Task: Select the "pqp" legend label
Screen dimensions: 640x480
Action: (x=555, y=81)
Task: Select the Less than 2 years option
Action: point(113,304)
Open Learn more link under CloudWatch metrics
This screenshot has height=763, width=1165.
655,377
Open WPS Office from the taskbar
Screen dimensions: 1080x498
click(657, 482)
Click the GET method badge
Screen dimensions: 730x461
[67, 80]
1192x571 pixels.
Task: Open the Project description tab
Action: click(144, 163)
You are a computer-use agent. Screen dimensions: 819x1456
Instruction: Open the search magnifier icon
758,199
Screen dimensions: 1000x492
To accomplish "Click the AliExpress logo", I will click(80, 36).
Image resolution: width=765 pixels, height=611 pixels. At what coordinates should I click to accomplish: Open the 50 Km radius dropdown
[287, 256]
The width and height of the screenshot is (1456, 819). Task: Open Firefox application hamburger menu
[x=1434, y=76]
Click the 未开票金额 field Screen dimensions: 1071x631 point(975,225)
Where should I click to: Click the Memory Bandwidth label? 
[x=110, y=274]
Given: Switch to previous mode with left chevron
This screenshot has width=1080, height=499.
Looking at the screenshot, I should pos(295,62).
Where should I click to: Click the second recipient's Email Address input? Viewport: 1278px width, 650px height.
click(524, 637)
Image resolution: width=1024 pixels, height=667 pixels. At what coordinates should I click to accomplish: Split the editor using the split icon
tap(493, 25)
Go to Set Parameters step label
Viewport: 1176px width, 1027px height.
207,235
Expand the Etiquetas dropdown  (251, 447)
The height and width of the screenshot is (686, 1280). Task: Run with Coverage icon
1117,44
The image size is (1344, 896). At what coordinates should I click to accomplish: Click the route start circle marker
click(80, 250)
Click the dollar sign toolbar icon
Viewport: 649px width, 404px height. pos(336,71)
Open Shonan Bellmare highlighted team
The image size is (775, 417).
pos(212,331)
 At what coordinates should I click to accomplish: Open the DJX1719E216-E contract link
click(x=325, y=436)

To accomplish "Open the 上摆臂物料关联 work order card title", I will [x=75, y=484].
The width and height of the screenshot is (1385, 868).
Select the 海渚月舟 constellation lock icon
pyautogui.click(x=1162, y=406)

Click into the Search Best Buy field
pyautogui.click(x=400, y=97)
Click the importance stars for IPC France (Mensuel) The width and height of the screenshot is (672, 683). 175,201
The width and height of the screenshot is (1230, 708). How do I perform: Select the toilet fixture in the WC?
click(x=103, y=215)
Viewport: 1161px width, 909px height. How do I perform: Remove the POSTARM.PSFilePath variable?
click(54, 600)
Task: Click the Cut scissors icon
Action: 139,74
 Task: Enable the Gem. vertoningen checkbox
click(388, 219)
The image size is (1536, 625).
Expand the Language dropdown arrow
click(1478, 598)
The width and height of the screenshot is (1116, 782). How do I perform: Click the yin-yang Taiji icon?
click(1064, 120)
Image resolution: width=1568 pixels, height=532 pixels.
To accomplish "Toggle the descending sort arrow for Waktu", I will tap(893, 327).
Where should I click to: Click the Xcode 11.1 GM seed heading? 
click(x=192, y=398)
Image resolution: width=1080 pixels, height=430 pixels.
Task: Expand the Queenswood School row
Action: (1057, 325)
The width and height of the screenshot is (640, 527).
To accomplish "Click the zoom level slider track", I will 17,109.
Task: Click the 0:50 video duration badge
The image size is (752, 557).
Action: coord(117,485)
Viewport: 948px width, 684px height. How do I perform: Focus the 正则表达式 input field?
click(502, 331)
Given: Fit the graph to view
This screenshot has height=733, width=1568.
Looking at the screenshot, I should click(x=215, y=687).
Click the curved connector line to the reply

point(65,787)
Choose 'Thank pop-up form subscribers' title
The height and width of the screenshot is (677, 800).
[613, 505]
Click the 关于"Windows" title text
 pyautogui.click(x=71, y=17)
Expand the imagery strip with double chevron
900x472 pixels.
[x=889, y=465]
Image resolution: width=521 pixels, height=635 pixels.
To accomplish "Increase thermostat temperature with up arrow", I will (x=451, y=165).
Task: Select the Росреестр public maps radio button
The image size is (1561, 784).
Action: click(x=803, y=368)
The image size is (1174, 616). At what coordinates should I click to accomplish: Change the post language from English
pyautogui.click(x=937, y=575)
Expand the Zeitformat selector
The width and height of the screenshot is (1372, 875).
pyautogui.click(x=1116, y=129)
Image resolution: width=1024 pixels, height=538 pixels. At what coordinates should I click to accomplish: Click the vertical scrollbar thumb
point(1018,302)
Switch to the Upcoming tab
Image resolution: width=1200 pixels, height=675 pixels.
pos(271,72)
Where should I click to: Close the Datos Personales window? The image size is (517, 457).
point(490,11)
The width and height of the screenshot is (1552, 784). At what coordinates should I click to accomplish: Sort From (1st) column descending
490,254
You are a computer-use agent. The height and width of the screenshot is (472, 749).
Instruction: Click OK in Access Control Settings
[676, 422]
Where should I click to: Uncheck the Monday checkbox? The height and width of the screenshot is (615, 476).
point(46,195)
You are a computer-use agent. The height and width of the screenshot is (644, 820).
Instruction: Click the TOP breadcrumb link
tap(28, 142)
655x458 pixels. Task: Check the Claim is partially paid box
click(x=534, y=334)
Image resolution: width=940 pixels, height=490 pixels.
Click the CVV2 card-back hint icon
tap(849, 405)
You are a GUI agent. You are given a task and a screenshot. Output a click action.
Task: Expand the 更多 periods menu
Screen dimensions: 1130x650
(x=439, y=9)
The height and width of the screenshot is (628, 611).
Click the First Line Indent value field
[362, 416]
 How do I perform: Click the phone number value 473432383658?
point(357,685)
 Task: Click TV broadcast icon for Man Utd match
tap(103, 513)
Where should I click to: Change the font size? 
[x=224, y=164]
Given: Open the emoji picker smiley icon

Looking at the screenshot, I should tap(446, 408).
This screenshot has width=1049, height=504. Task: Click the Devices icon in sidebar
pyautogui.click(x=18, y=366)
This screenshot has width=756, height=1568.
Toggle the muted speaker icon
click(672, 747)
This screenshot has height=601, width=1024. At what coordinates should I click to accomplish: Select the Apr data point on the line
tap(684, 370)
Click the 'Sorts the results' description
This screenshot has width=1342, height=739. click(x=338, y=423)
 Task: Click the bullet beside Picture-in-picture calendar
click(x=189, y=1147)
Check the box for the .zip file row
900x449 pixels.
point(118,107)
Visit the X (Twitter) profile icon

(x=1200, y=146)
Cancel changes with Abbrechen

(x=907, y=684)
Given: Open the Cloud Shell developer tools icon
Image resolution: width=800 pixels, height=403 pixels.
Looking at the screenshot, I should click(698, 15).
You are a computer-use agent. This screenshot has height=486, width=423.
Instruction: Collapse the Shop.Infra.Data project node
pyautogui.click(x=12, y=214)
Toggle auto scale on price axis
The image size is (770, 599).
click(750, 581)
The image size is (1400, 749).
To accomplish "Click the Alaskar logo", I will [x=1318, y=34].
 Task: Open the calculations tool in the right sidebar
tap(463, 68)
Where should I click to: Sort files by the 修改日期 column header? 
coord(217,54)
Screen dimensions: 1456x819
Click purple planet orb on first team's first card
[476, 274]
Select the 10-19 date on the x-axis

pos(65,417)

* * * * *

EXERCISE PROMPT: Gather up every line from the listing above in which the word "computer" occurs.

ANSWER TO THE EXERCISE:
You are a computer-use agent. Screen dimensions: 819x1456
You are a computer-use agent. The height and width of the screenshot is (472, 749).
You are a computer-use agent. The height and width of the screenshot is (644, 820).
You are a computer-use agent. This screenshot has height=486, width=423.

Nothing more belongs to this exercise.